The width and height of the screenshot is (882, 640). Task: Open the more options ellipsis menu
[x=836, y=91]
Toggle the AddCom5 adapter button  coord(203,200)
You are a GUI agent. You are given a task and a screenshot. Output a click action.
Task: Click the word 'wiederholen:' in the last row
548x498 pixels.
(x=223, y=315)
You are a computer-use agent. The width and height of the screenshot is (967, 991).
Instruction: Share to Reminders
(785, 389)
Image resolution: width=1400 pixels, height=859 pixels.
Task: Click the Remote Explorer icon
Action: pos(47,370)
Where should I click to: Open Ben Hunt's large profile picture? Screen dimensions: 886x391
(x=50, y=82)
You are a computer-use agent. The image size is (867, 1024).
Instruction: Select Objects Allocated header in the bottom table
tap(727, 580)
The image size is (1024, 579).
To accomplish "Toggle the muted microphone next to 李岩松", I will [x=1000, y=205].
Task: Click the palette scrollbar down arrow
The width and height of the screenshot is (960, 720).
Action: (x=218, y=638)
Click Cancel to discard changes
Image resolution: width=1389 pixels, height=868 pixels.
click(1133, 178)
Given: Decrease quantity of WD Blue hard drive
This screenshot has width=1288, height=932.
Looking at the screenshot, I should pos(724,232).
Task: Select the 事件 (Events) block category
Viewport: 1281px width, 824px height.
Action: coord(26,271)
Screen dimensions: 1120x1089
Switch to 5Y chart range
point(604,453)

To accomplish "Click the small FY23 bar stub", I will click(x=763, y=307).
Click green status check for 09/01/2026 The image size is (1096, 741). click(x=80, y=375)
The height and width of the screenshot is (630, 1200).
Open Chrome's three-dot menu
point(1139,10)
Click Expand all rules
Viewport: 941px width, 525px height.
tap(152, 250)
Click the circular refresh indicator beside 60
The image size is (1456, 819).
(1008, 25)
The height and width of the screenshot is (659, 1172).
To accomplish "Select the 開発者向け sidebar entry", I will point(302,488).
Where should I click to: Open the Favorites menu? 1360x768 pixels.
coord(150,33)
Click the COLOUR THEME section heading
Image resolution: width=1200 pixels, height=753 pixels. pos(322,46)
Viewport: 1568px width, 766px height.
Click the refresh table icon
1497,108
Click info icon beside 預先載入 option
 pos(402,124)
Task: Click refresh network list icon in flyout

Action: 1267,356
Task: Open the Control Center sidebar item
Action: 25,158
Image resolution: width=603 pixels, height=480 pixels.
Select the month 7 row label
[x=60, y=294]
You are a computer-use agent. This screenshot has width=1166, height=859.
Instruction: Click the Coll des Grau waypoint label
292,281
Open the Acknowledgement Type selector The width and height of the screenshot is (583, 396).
===============
● What needs to be done:
Would you set down every record again, exactly as it appears above?

● Final answer:
The width and height of the screenshot is (882, 640). Task: Open the more options ellipsis menu
[x=836, y=91]
Toggle the AddCom5 adapter button  coord(203,200)
You are a GUI agent. You are given a task and a screenshot. Output a click action.
Task: Click the word 'wiederholen:' in the last row
548x498 pixels.
(x=223, y=315)
You are a computer-use agent. The width and height of the screenshot is (967, 991).
Instruction: Share to Reminders
(785, 389)
Image resolution: width=1400 pixels, height=859 pixels.
Task: Click the Remote Explorer icon
Action: pos(47,370)
Where should I click to: Open Ben Hunt's large profile picture? Screen dimensions: 886x391
(x=50, y=82)
You are a computer-use agent. The image size is (867, 1024).
Instruction: Select Objects Allocated header in the bottom table
tap(727, 580)
The image size is (1024, 579).
To accomplish "Toggle the muted microphone next to 李岩松", I will [x=1000, y=205].
Task: Click the palette scrollbar down arrow
The width and height of the screenshot is (960, 720).
Action: (x=218, y=638)
Click Cancel to discard changes
Image resolution: width=1389 pixels, height=868 pixels.
click(1133, 178)
Given: Decrease quantity of WD Blue hard drive
This screenshot has width=1288, height=932.
Looking at the screenshot, I should pos(724,232).
Task: Select the 事件 (Events) block category
Viewport: 1281px width, 824px height.
Action: coord(26,271)
Screen dimensions: 1120x1089
Switch to 5Y chart range
point(604,453)

To accomplish "Click the small FY23 bar stub", I will click(x=763, y=307).
Click green status check for 09/01/2026 The image size is (1096, 741). click(x=80, y=375)
The height and width of the screenshot is (630, 1200).
Open Chrome's three-dot menu
point(1139,10)
Click Expand all rules
Viewport: 941px width, 525px height.
tap(152, 250)
Click the circular refresh indicator beside 60
The image size is (1456, 819).
(1008, 25)
The height and width of the screenshot is (659, 1172).
To accomplish "Select the 開発者向け sidebar entry", I will point(302,488).
Where should I click to: Open the Favorites menu? 1360x768 pixels.
coord(150,33)
Click the COLOUR THEME section heading
Image resolution: width=1200 pixels, height=753 pixels. pos(322,46)
Viewport: 1568px width, 766px height.
Click the refresh table icon
1497,108
Click info icon beside 預先載入 option
 pos(402,124)
Task: Click refresh network list icon in flyout

Action: 1267,356
Task: Open the Control Center sidebar item
Action: 25,158
Image resolution: width=603 pixels, height=480 pixels.
Select the month 7 row label
[x=60, y=294]
You are a computer-use agent. This screenshot has width=1166, height=859.
Instruction: Click the Coll des Grau waypoint label
292,281
Open the Acknowledgement Type selector The width and height of the screenshot is (583, 396).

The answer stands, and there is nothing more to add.